Meat: right, and our bounden duty

Our chef shares his fondness for breast and shoulder

 

As the joy of the Resurrection is proclaimed in church by the restoration of Alleluia to the Mass and Office, so too is the Paschal triumph made known at the table. Meat is back on the daily menu (though not on Fridays, of course, with a few festal exceptions). Those whose job it is to worry about such things would tell us that that does not necessarily mean we should be eating meat thrice daily – and certainly not of the processed kind. But a moderate quantity of red meat is good for the health as well as for the order of things; indeed it is the telos of many animals to be eaten.

Lamb is, for obvious scriptural reasons, an excellent choice for Eastertide. But we need not confine ourselves to griddled chops and roasted leg: this creature of God's creation has many other cuts to offer us. I am not advocating a completely biblical approach to ‘nose-to-tail eating’, however. Many will find a whole lamb rather too costly and their neighbours unwilling to make up a syndicate – in any case, waste disposal regulations probably forbid the incineration of meat without the appropriate licences.

Breast, whilst not universally acknowledged to be the best cut of lamb, certainly has a lot to offer the thrifty cook. It is quite inexpensive, owing to the time and effort needed to prepare and cook it. With the right attention, however, excellent results can be

obtained. Breast of lamb has a significant layer of fat, which makes it very flavoursome. But something is needed to cut through and absorb the fat: try preparing a stuffing of citrus peel (I've used lemon, but orange could be worth exploring), breadcrumbs, and chopped dried fruit – apricots, perhaps – together with some bitter herbs, salt and pepper. Allow approximately one breast between two or three, depending on how

hungry you are. Lay out the stuffing so it covers the whole of the inside, roll up and secure with string. It should look like a Swiss roll. Season the exterior, brown it in a sizzling pan, and cook slowly in a medium oven.

Shoulder is often overlooked because of the complexity of the bone arrangements. If you are fortunate enough to be able to purchase meat from an actual butcher, he or she will be happy to bone a shoulder out for you. If not, YouTube is an excellent source for DIY home butchery. A small sharp knife is essential. Like breast, stuffed and rolled and slow-cooked is the best way of approaching this cut. My favoured stuffing is a paste made out of a tin or two of anchovies with their oil, six fat garlic cloves, two or three sprigs of fresh rosemary (de-stalked), the same of

thyme, and a good few twists of pepper. There's no need for salt – the anchovies have plenty. It's best to chop all this up on a board, rather than use a food processor; cleaning up is quicker, and you can judge more easily if a little more of this or that is needed. The tying up procedure is slightly more daunting, but as long as you are able to tie knots in string you will get there: it's the first knot that is the hardest. A sous chef (any human with washed hands will do) to hold the string in place as you tie is helpful but not essential. Season the outside, and after twenty minutes or so in a high oven, turn down the heat and cook slowly.

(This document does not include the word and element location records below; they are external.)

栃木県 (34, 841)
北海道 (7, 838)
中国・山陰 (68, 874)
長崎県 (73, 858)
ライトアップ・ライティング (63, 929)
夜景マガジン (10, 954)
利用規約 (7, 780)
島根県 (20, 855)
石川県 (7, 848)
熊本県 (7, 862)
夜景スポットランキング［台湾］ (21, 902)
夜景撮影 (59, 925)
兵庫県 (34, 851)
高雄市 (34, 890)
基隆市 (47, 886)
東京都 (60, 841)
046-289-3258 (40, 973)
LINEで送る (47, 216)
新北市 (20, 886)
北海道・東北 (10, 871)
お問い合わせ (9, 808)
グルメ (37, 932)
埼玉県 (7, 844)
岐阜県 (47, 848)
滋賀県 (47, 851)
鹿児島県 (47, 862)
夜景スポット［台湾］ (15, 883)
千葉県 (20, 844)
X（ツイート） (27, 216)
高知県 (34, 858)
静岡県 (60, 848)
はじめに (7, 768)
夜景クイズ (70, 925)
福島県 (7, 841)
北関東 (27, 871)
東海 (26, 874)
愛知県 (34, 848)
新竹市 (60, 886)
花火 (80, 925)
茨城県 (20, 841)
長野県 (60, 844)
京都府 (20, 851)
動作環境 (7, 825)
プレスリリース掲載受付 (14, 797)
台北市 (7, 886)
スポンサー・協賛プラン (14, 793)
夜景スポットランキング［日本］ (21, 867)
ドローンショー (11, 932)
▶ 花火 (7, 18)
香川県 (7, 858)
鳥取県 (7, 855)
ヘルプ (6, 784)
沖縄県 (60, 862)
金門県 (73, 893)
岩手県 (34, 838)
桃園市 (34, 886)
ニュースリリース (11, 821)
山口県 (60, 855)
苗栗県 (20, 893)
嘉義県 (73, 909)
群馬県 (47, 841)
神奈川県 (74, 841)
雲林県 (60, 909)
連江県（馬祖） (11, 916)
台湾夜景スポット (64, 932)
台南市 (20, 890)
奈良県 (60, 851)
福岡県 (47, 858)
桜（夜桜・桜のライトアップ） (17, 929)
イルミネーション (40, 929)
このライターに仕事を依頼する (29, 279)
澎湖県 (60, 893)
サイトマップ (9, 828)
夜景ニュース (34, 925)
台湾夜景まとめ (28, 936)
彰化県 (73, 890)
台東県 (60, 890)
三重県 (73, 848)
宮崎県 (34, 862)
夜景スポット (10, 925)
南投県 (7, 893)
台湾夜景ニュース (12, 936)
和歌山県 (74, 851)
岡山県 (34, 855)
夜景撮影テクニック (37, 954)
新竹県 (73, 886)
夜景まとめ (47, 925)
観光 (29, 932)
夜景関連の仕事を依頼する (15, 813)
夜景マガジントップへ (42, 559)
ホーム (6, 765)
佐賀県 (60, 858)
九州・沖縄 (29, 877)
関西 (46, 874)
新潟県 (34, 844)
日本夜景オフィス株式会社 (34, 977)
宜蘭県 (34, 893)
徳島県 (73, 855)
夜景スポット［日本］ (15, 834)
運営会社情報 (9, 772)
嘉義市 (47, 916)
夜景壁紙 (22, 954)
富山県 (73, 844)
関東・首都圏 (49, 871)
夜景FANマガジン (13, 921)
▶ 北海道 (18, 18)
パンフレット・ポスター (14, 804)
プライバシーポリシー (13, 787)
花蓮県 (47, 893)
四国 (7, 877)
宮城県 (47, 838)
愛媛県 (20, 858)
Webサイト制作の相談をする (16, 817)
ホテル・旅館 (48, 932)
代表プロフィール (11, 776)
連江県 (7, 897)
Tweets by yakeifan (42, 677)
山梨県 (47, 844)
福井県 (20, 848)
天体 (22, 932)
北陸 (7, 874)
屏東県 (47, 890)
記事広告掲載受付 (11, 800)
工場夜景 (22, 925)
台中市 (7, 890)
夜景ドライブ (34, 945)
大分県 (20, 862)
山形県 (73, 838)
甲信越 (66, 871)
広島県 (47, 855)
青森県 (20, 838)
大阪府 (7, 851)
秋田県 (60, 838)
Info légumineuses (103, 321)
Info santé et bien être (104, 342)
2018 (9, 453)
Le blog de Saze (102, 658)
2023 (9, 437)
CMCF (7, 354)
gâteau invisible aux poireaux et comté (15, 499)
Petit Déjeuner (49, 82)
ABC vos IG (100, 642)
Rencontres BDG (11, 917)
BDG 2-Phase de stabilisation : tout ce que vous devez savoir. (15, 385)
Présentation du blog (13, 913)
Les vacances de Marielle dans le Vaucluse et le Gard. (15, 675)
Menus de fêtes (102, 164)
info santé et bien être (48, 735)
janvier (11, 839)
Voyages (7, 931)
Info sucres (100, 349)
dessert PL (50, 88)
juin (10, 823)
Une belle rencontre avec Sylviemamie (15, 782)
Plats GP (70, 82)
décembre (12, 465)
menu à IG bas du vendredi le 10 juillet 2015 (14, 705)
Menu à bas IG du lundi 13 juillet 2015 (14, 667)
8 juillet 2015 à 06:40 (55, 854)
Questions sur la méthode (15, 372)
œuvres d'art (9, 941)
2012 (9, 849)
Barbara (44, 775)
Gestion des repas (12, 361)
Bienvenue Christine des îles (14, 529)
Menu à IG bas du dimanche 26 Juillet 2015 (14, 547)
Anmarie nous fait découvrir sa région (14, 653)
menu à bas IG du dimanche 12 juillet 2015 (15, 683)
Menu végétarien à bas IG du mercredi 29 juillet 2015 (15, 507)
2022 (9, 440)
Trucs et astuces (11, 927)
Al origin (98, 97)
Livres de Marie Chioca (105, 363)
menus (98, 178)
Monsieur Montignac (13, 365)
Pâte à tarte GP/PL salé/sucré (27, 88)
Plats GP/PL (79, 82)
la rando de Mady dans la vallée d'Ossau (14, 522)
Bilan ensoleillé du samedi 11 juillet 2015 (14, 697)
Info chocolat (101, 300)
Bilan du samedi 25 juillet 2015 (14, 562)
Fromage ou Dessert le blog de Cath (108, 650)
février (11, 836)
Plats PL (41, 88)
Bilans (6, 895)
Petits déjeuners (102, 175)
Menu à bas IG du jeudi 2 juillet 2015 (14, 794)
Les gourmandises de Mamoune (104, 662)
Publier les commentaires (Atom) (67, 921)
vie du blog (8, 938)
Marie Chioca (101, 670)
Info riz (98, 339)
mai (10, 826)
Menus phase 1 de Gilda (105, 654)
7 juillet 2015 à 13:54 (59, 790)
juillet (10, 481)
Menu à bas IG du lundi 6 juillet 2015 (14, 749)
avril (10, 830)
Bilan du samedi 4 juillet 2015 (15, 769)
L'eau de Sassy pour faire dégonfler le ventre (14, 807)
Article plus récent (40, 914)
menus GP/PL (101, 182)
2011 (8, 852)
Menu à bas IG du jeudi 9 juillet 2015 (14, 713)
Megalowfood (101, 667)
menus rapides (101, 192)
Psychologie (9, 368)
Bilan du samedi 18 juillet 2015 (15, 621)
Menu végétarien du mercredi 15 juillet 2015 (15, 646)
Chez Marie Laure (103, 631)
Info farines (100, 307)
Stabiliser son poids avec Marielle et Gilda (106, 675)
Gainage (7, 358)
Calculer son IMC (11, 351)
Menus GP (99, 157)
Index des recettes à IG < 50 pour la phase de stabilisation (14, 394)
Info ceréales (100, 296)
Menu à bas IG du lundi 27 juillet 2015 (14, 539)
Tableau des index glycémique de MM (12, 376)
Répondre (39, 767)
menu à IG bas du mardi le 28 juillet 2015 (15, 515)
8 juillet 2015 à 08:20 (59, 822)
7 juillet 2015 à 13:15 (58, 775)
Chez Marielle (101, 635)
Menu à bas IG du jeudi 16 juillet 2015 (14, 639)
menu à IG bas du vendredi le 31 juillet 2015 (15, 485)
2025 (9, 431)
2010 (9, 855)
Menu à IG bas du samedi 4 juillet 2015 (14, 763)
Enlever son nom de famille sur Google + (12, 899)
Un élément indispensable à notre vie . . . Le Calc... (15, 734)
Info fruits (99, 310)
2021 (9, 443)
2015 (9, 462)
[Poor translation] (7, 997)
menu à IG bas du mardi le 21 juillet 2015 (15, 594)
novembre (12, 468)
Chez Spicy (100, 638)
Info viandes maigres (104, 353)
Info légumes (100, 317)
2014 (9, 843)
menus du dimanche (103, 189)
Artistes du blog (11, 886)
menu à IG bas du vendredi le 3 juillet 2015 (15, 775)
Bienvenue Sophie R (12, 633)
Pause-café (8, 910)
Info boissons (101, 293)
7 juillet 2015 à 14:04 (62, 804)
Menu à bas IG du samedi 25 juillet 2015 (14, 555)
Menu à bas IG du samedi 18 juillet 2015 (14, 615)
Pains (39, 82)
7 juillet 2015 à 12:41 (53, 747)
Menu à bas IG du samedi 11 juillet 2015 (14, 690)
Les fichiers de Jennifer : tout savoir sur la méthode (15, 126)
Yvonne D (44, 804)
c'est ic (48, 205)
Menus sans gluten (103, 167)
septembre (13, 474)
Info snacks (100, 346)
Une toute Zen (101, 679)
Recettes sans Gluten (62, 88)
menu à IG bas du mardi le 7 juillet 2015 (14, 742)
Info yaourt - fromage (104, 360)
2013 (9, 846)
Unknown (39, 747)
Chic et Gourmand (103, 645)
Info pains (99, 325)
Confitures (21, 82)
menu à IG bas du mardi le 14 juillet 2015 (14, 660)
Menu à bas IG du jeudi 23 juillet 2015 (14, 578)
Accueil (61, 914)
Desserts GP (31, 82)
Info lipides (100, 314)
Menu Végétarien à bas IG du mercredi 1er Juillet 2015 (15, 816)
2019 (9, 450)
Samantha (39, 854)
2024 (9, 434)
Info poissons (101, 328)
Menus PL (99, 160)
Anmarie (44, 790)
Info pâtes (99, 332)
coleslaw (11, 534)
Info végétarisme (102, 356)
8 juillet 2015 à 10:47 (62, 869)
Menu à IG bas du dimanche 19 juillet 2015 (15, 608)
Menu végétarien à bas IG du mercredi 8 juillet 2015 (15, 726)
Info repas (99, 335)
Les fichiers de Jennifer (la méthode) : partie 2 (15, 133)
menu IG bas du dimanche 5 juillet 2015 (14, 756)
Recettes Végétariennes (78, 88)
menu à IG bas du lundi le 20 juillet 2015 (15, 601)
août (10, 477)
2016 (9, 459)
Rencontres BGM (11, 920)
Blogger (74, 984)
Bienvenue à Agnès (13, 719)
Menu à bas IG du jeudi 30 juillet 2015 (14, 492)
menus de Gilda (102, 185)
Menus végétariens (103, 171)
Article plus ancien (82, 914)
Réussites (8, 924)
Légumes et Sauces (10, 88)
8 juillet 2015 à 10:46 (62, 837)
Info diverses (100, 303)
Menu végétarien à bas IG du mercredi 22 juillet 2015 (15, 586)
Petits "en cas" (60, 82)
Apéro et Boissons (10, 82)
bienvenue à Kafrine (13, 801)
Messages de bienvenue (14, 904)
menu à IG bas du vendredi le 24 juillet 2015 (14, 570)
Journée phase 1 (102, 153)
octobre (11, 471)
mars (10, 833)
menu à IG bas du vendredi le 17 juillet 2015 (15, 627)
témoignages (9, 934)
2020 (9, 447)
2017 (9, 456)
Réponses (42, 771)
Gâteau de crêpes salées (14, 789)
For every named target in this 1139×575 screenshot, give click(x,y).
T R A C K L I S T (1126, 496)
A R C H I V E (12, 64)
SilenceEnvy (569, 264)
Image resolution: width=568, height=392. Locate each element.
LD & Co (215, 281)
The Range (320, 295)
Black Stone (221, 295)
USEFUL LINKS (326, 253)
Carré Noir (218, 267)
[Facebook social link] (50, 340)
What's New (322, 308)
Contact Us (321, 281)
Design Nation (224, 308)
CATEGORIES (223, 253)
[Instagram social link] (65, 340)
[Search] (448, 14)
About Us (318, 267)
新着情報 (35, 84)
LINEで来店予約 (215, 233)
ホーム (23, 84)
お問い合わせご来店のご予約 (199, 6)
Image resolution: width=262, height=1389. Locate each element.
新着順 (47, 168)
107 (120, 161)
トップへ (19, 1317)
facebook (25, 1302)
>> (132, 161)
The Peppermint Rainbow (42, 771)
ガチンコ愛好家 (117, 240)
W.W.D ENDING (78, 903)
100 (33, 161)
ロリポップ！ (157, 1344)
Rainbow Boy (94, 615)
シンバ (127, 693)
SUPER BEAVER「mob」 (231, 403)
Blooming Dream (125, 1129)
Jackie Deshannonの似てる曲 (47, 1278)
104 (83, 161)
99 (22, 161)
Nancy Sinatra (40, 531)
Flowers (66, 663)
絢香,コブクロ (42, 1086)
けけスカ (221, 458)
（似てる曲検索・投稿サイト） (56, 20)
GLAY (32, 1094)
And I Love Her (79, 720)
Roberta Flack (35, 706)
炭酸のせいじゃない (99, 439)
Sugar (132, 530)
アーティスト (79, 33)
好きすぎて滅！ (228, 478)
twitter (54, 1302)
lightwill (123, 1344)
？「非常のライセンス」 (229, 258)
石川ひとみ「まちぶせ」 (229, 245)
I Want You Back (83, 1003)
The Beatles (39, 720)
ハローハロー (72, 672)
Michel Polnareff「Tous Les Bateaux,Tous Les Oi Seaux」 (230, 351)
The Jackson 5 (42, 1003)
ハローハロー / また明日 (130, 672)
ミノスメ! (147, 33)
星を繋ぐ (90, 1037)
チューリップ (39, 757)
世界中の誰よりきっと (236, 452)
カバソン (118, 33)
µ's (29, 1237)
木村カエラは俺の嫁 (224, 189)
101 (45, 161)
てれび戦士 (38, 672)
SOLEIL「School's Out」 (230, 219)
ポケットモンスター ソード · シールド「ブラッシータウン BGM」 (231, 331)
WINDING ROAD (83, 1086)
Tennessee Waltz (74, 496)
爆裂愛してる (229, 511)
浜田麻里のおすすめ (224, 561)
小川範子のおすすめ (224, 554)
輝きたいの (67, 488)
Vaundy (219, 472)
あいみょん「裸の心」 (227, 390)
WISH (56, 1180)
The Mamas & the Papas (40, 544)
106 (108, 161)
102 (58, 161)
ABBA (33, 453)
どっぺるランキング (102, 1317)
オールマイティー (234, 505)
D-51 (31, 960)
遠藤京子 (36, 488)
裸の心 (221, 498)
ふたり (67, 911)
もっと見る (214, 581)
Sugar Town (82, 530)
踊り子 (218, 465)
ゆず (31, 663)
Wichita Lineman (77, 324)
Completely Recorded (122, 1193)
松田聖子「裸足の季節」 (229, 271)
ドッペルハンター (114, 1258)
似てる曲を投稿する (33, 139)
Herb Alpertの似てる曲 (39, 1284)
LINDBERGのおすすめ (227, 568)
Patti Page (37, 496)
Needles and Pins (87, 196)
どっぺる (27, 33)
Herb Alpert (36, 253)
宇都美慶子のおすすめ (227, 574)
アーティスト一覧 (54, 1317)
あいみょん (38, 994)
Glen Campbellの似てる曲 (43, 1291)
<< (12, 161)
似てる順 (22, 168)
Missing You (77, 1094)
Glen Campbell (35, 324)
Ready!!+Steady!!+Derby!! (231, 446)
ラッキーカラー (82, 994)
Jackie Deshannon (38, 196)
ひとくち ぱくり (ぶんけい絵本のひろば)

Both these dishes may be prepared in advance up to the cooking stage, and busy priests could put them in the oven before, between, or immediately after the Sunday-morning masses, depending on the weight and time of eating. Use scales and a favoured cooking-times table to determine how long any given roast will need. It is nigh-on impossible to give hard and fast rules, as so much depends on the efficiency of individual ovens. The best advice is to invest in a meat thermometer from a catering supplier: internal temperature is the only sure way to know (consult the internet or a cookbook for temperatures). If you start cooking with the meat at room temperature, you will have an easier time of it.

For quicker cooking, maybe for a weeknight supper, what about liver? It has had something of resurgence in recent years, as more television chefs sing the praises of offal. Liver is approachable: it doesn't look too peculiar and the flavour is not challenging. The classic accompaniments of slow-cooked onions and well-fried bacon are hard to beat. Deglaze the pan with white wine to make a quick sauce, and garnish with parsley. Serve with mashed potato or something similarly absorbent; just be sure not to overcook the liver or you may be tempted from joy to sorrow.